Spot definitely seems less anxious and even sweet much of the time. As long as her liver results come back normal in week or so when I take her back in, I think I'm going to keep her on the doggy Prozac regardless of whatever improvements we do or don't see with her. Once the weather gets better, I'm going to try her in a semi-empty park on a week day to start out slowly.
It's hard making the right choices. Putting the health and well being of myself and animals as priority number one isn't as simple as I thought it would be. I could sustain this lifestyle for pretty much my whole life while I grow my business, and put Spot first and not really answer to anyone. But then I take the chance that I'm not yet prepared for many big medical emergencies for my animals.

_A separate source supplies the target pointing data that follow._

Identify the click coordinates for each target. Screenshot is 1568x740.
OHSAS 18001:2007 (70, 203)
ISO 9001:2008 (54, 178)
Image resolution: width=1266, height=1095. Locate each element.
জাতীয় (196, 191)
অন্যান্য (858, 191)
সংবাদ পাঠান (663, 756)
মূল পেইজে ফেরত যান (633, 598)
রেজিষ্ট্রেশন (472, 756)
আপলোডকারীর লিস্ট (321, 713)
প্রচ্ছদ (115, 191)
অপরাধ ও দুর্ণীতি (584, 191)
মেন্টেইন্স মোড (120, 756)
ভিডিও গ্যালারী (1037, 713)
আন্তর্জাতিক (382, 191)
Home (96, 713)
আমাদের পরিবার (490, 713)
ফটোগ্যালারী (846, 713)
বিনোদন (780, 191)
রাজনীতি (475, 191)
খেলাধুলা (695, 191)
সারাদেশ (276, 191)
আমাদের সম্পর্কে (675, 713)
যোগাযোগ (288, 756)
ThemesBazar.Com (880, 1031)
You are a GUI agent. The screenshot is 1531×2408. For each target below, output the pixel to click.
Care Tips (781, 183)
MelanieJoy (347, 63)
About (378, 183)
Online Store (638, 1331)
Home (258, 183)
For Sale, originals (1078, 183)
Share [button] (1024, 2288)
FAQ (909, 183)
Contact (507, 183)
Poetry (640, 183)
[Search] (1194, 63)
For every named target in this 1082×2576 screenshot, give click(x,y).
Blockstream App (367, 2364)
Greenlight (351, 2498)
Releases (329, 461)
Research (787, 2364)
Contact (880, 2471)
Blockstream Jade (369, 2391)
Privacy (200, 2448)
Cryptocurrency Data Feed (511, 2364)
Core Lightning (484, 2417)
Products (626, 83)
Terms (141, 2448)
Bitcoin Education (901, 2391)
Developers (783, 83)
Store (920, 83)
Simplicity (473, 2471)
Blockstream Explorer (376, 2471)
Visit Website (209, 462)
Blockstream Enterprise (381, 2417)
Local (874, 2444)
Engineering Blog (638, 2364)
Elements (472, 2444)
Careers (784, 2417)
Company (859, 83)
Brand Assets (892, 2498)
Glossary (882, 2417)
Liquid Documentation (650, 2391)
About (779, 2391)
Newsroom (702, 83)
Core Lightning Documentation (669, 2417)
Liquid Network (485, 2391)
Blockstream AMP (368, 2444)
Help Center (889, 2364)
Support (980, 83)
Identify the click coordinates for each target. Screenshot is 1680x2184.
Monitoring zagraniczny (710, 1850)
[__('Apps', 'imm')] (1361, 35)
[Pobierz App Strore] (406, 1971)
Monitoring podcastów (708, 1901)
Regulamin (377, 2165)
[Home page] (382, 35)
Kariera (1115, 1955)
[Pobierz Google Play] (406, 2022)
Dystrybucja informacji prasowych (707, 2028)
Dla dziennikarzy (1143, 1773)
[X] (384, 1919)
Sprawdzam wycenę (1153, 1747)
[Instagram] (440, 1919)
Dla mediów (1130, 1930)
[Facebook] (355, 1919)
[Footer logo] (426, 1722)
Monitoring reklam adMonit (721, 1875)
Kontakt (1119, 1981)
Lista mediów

But if I take a high paying job, yes, I could wave plastic and make any medical bill go away, but I would have much less time with my doggies. It's the same dilemma every parent faces. At least when I raised children, I worked at home most of that time and I could at least be unavailable to them in person. It's also actually a plus being eccentric as a computer genius, so it's not out of the question that a company could let me bring in Ty and/or Smokey into an office setting. I'm open to new avenues of thinking.
My mentor "The Colonel" taught me that you don't get what you deserve in life; you only get what you negotiate for. But sometimes getting everything you want gets you nothing you want, and no amount of shiny replaces the love of a good woman and/or a little dog in your lap. It's great being my age: I know the secrets of life. But right now it's like being the captain of the ship and giving orders to go this way. No, sorry, that way. No, full stop. No, reverse course. I'm the caption of a vessel who has no idea where to sail to. All my familiar landmarks are gone, and I'm in new territory. There's 1,000 ports on my GPS and they all look interesting.
When people ask me for my best career/life advice, I say "Leave your comfort zone behind you and never look back." So, I'm fine "eating my own dog food" as they say, and in some sense I've never really had a comfort zone anyway. I've never defined myself by a relationship, or job, or anything external. But back to being single, debt free, and not tied down to anything, all within about a year, is just a little disorienting I guess. I need to pick a course, and I think I'm close to deciding.
At least I've decided that if I do say "Mongo like shiny object" and take a job slinging code for the man, my dogs would have a full time personal assistant and a trainer. Eventually, I want to buy land in Oregon. But either way, my dogs are my children now, and I don't intend to be an absentee father to them.
So, that's really been on my mind: Finding the sweet spot that keeps Spot sweet.